Perdre un enfant, son enfant unique jusqu’à présent, cela ouvre un univers des impossibles.
Où tous les contraires se mèlent, comme des aimants. Des contraires. Des mondes et des sentiments inversés. Des oxymores. Des mécaniques de l’absurde, de l’illogique, de la déraison.
Donner la vie et rencontrer l’absence.
Devenir mère sans se sentir ainsi au contact des autres.
Avoir un enfant et ne pouvoir le montrer qu’en photo.
Être maman d’un bébé qui ne réclame pas le sein.
Serrer dans les bras des inconnu(e)s et se détacher des personnes les plus proches. Se confier à des personnes qu’on vient de rencontrer et ne rien en dire à ses ami(e)s.
Lire des livres sur le deuil et ne pas les finir pour rechercher la trace de lumière, lire des livres joyeux et les poser pour chercher la trace de tristesse.
Vouloir entendre les histoires de ces “bébés espoir” et se tourner vers les mamans qui n’en ont pas encore.

• [CONSIGNES DE L'EXERCICE]:
- 1) D'après l'extrait sur la perte d'un enfant, que fait-on des livres joyeux ?
- 2) Recopiez à l'identique le passage de l'extrait sur la perte d'un enfant qui va de « Perdre un enfant, son » jusqu'à « trace de tristesse. ».

• [DONNÉES FOURNIES]:
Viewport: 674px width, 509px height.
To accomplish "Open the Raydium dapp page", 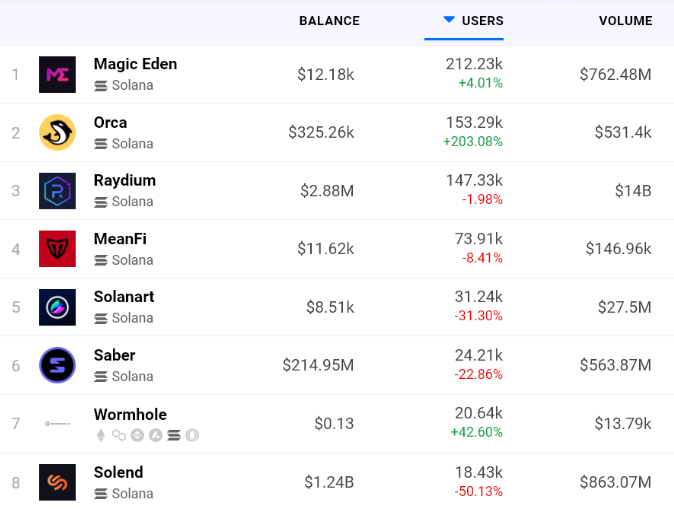I will point(124,181).
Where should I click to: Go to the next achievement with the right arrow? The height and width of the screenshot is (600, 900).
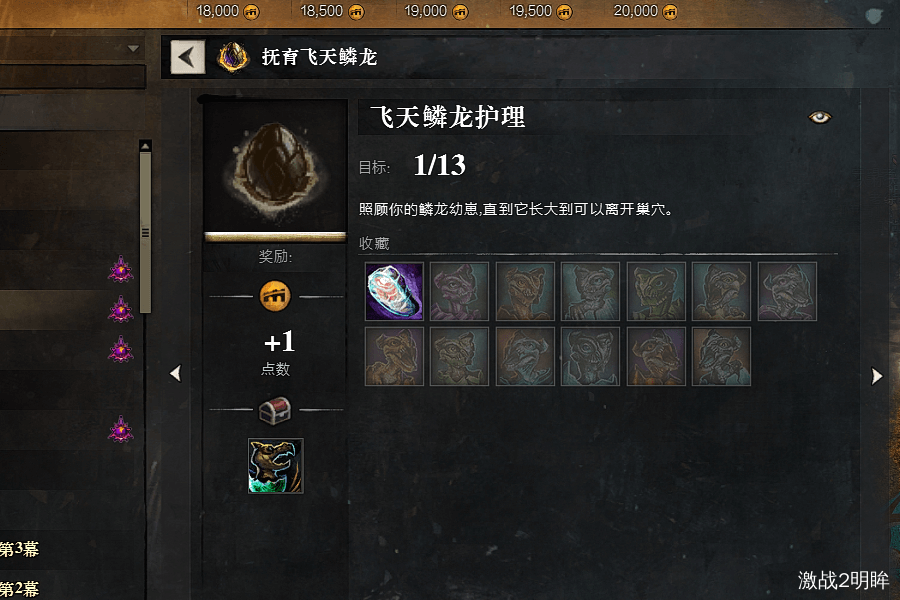point(876,376)
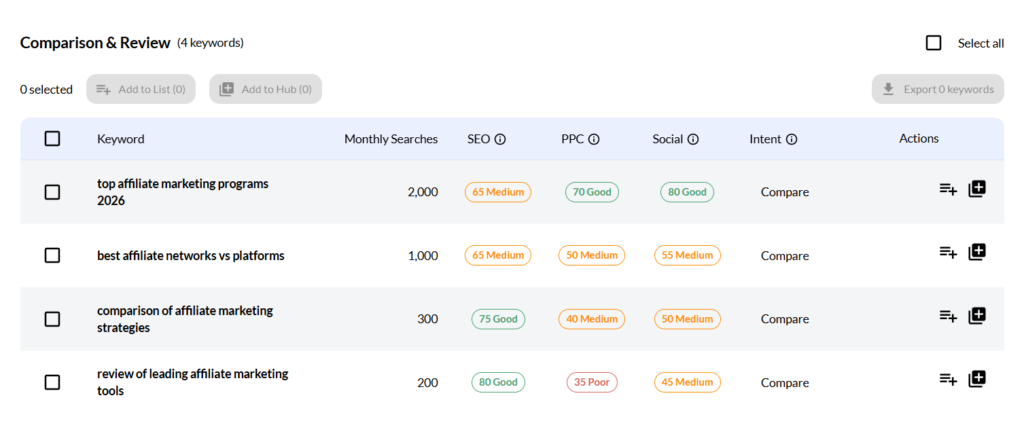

• [RÉSULTATS PAR CONSIGNE]:
- 1) On les pose pour chercher la trace de tristesse.

- 2)
Perdre un enfant, son enfant unique jusqu’à présent, cela ouvre un univers des impossibles.
Où tous les contraires se mèlent, comme des aimants. Des contraires. Des mondes et des sentiments inversés. Des oxymores. Des mécaniques de l’absurde, de l’illogique, de la déraison.
Donner la vie et rencontrer l’absence.
Devenir mère sans se sentir ainsi au contact des autres.
Avoir un enfant et ne pouvoir le montrer qu’en photo.
Être maman d’un bébé qui ne réclame pas le sein.
Serrer dans les bras des inconnu(e)s et se détacher des personnes les plus proches. Se confier à des personnes qu’on vient de rencontrer et ne rien en dire à ses ami(e)s.
Lire des livres sur le deuil et ne pas les finir pour rechercher la trace de lumière, lire des livres joyeux et les poser pour chercher la trace de tristesse.